A dispute over the score in the deciding singles of yesterday's National Schools Boys' A Division tennis team final between Anglo-Chinese School (Independent) and Anglo-Chinese Junior College (ACJC) halted play for several minutes, as officials and the respective teachers were called on court to resolve the conflict.
The disagreement ended with the umpire standing by his call despite strong protest from ACJC's player, Timothy Ong.
Leading the second set 5-3 when play resumed, ACS (I)'s Raahil Doshi (above), who had won the first set in a tense tie-break, conceded the next two points to hand the game to ACJC's Ong.
Raahil, 17, managed to regroup in the next game and sealed victory with a clean passing shot winner, as his opponent hurled his racket into the net in frustration.
Raahil's 7-6 (5), 6-4 win handed ACS (I) a 3-2 overall victory and their first Boys' A Division tennis title since 2007.
Touching on the controversy later, ACJC's teacher-in-charge Roberta Tan said: "Emotions can run high in certain situations and, although students may sometimes think a call is biased against them, they should learn to accept it and move on to play their game. "Officials are humans, too, and mistakes are bound to happen... We just have to deal with them the best way we can."
Raahil, who had suffered cramps late in the second set, credited his win to focus and willpower.
When asked how he maintained his composure despite the distractions, he said: "Of course there was pressure, but I really wanted to win for my team.
"I just remained focused and tried not to think about it.
"I told myself to try and stretch it out, keep moving my feet and do it for my school."
Said his coach, Ang Hock Chai: "Raahil's really strong, he never gave up as he knew it would be end of our dream. "It has been a great final, with ACJC's best pitted against our best players."
ACS (I) had taken the early lead, winning both doubles matches for a 2-0 lead.
A dominant display in the first singles saw ACJC captain Ong Wei Yao beat Yoshio Masuda 6-2, 6-4 to earn his team their first point.
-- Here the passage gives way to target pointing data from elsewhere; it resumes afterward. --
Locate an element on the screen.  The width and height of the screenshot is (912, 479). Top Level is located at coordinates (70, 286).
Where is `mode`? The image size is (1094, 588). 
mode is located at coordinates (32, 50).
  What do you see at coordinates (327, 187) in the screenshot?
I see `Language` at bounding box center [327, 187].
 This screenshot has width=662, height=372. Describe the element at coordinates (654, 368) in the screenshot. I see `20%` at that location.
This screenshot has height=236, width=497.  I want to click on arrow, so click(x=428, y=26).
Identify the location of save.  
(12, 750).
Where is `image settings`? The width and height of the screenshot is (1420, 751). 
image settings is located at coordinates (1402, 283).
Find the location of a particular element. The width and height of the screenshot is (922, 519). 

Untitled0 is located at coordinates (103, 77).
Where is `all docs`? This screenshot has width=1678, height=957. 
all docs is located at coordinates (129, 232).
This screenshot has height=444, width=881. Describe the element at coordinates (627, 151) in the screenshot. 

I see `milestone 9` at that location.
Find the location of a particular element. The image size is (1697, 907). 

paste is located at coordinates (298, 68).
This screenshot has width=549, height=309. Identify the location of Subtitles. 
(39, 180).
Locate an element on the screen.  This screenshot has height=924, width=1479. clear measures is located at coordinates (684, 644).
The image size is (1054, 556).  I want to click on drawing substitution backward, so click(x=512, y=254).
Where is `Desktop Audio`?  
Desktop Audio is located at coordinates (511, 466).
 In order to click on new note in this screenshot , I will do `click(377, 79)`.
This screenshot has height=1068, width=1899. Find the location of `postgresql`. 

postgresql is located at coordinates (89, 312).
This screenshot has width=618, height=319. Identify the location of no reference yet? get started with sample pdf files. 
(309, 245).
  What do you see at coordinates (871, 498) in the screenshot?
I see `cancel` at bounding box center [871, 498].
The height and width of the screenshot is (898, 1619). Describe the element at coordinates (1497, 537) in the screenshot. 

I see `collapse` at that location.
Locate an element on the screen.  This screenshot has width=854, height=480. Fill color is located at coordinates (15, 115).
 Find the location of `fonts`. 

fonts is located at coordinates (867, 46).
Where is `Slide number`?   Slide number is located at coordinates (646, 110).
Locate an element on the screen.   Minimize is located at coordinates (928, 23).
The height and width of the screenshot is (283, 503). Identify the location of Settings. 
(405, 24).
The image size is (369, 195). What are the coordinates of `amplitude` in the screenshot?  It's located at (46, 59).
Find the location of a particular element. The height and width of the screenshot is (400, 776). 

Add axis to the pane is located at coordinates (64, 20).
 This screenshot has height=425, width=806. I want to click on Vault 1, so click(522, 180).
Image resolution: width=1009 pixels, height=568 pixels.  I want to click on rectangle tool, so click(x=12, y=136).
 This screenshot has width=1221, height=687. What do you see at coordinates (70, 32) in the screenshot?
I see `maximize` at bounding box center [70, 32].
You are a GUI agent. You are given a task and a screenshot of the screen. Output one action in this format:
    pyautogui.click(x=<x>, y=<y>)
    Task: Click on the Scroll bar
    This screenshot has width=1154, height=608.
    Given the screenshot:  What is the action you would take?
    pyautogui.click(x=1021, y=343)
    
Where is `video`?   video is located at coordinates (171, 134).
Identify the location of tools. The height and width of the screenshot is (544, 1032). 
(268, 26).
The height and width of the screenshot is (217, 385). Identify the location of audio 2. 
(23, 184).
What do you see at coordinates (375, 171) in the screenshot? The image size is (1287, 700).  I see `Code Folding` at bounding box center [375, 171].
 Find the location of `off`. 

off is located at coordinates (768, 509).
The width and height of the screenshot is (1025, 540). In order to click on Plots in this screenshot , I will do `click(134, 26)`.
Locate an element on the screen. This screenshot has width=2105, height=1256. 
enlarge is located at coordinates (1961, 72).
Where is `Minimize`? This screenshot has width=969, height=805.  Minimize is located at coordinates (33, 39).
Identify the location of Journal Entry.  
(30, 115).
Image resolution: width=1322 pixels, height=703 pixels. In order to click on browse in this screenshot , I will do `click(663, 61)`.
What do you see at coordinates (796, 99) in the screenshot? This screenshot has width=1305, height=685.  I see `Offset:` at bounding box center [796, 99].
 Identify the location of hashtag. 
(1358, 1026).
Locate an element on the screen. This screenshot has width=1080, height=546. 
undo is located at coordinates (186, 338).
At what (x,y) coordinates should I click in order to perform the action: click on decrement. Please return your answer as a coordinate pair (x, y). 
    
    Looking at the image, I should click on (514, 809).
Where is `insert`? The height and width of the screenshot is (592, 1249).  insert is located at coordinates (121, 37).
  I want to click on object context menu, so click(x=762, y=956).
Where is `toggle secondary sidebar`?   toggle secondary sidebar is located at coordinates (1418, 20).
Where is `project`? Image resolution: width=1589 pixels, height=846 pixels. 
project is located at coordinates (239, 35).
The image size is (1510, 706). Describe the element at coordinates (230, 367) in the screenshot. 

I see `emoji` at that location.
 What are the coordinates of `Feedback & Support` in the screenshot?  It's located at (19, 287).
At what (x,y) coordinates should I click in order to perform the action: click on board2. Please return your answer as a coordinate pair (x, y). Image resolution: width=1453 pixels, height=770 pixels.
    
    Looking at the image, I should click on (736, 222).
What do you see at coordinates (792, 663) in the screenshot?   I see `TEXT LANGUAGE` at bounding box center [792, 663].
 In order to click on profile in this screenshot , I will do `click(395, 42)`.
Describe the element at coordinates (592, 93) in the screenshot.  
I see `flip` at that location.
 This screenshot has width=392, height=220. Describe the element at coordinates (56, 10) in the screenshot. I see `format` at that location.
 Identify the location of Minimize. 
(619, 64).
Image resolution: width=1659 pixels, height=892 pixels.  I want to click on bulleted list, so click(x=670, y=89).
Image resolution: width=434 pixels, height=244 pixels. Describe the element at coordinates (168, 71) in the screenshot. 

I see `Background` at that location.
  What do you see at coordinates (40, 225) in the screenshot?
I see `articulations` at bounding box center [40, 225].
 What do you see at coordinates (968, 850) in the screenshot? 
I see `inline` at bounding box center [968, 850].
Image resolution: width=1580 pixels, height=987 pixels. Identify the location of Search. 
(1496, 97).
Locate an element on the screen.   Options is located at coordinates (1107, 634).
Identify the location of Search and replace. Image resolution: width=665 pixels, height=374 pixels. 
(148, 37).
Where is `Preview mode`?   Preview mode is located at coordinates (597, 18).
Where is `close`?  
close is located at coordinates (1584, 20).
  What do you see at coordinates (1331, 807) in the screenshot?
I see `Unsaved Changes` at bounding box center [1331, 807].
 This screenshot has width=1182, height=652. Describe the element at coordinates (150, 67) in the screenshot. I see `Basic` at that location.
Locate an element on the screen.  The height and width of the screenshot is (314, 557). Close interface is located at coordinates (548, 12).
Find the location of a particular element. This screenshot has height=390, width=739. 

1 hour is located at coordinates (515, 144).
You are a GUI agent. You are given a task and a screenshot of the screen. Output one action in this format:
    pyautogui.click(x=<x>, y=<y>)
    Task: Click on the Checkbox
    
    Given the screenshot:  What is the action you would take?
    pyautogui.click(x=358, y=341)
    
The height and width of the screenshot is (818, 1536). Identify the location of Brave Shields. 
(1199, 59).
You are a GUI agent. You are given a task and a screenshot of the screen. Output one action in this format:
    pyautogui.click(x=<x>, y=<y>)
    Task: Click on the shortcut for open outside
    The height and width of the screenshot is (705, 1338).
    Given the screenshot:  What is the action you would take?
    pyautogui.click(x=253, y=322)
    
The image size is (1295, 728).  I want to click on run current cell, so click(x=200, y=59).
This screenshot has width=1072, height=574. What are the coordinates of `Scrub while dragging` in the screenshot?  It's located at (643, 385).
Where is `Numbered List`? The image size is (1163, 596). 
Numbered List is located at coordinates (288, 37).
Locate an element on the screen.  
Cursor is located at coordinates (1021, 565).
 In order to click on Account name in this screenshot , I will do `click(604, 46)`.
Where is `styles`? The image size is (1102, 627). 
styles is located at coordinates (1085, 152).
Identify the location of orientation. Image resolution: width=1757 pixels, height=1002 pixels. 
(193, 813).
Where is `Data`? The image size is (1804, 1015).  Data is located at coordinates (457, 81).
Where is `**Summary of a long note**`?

Giritharan D's 7-5, 4-1 (retired) victory over Imran Mooraj - the latter succumbed to cramps - levelled the scores and ensured a tense finish, with Raahil emerging the hero.
For the ACJC boys, yesterday's final marked the end of a dream season.
They had defeated six-time defending champions Raffles Institution 3-2 in the semi-finals to make their first final appearance since 2006 and captain Wei Yao could not be prouder.
"We worked really hard to avenge last year's semi-final loss to RI," said Wei Yao.
"This year, we continued training hard even after the semi-finals, because we knew the final would be tough.
"I think we played well today, but ACS (I) played better - they were one point ahead of us today."